Sorry, our bug tracker mangled that command .. the correct command is :

strace -o /tmp/strace.txt -p \`cat /var/webmin/lookup-domain-daemon.pid\`

Here for you. I ran it 2 times. Please let me know as soon as possible. Thanks for your support.

Here another log.
I try to downgrade glibc and all dependencies to last release but seems not resolve issue.
After that I reboot and re-run "vmware-config-tool.pl" (this is a vm), not working.
So, I run another time command you suggest.
Please let me know. Thanks.

Hello Jamie,
the problem seems to be solved now.
I unistalled Acronis software from vm and host machine, restarted server and performance return normal.
Anyway, please, take a look to my log files and let me know if you see something useful for the future.
Thanks a lot for your support. Sorry for make you losing time.
Bye.

Thanks for those logs .. I am not seeing any signs that lookup-domain-daemon.pl is doing anything particularly CPU intensive though. Glad to hear you got this solved!

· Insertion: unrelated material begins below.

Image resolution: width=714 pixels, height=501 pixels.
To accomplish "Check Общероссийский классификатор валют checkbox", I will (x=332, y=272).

What does this "Acronis" software do exactly? If it is performing a backup that is very disk IO intensive, it certainly could be responsible for slowing down other processes..

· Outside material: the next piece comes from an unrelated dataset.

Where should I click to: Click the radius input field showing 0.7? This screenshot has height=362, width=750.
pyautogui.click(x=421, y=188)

Acronis software was installed but not working. It had got some configuration problem.
I also stop Acronis services before remove them but doesn't help.
I need to remove Acronis also from host machine (Windows Server 2008 with VmWare Server 2.0.2), reboot and then all works.
I don't know exactly what was the problem but It is very important that my mail server is up and running well.
Thanks a lot.

Automatically closed -- issue fixed for 2 weeks with no activity.